▼

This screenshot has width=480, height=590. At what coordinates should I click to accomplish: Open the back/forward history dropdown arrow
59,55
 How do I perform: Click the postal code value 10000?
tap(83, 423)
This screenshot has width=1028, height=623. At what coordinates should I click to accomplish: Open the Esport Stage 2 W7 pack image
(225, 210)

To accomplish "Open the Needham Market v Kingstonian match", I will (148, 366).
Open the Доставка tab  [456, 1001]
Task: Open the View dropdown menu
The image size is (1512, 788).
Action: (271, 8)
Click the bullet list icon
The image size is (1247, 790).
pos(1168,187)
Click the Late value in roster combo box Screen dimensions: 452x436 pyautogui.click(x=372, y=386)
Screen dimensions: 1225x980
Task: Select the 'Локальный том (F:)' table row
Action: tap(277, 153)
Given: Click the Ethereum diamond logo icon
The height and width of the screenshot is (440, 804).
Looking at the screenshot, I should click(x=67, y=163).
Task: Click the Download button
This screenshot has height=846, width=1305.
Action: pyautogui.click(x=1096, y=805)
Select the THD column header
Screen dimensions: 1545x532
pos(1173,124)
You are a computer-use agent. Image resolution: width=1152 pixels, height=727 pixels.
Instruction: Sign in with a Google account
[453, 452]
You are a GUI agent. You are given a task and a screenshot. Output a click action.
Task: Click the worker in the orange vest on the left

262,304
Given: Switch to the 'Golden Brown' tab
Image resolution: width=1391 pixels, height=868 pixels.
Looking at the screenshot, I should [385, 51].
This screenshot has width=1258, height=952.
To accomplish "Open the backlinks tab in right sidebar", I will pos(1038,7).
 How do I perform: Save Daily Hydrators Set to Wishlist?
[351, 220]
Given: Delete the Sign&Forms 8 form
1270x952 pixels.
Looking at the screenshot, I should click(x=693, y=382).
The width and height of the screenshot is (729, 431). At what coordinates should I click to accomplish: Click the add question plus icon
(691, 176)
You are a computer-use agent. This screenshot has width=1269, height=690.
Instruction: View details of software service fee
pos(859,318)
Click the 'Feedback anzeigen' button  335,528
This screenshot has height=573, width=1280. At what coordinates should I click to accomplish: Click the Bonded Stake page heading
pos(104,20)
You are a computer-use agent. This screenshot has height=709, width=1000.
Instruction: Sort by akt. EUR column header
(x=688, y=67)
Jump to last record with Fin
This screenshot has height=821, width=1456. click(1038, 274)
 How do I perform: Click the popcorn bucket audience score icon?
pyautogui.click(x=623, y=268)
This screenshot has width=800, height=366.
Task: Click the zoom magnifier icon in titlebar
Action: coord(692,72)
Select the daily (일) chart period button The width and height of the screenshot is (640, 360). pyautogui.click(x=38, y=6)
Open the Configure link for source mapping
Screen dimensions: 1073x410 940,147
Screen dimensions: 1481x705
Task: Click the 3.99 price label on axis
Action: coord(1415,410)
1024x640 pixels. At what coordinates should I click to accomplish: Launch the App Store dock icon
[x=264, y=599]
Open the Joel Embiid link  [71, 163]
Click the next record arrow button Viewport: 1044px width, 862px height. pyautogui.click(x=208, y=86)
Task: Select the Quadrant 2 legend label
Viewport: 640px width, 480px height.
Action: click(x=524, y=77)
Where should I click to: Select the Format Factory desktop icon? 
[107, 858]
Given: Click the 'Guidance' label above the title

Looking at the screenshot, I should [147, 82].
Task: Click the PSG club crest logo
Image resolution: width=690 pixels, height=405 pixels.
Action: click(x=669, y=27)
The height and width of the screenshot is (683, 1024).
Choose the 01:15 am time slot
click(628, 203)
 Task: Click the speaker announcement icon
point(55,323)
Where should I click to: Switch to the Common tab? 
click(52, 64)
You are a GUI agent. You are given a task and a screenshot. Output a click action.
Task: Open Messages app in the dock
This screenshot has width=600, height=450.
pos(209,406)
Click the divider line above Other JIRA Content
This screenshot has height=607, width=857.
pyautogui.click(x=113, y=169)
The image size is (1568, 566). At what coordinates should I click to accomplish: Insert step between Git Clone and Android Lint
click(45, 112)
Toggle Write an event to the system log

▲

**WHAT IS REQUIRED**
Scan the listing above for the line that has "Instruction: Sign in with a Google account", then copy exactly from that line through the line that has "This screenshot has width=1258, height=952.".

**RESPONSE FOR THIS EXERCISE**
Instruction: Sign in with a Google account
[453, 452]
You are a GUI agent. You are given a task and a screenshot. Output a click action.
Task: Click the worker in the orange vest on the left

262,304
Given: Switch to the 'Golden Brown' tab
Image resolution: width=1391 pixels, height=868 pixels.
Looking at the screenshot, I should [385, 51].
This screenshot has width=1258, height=952.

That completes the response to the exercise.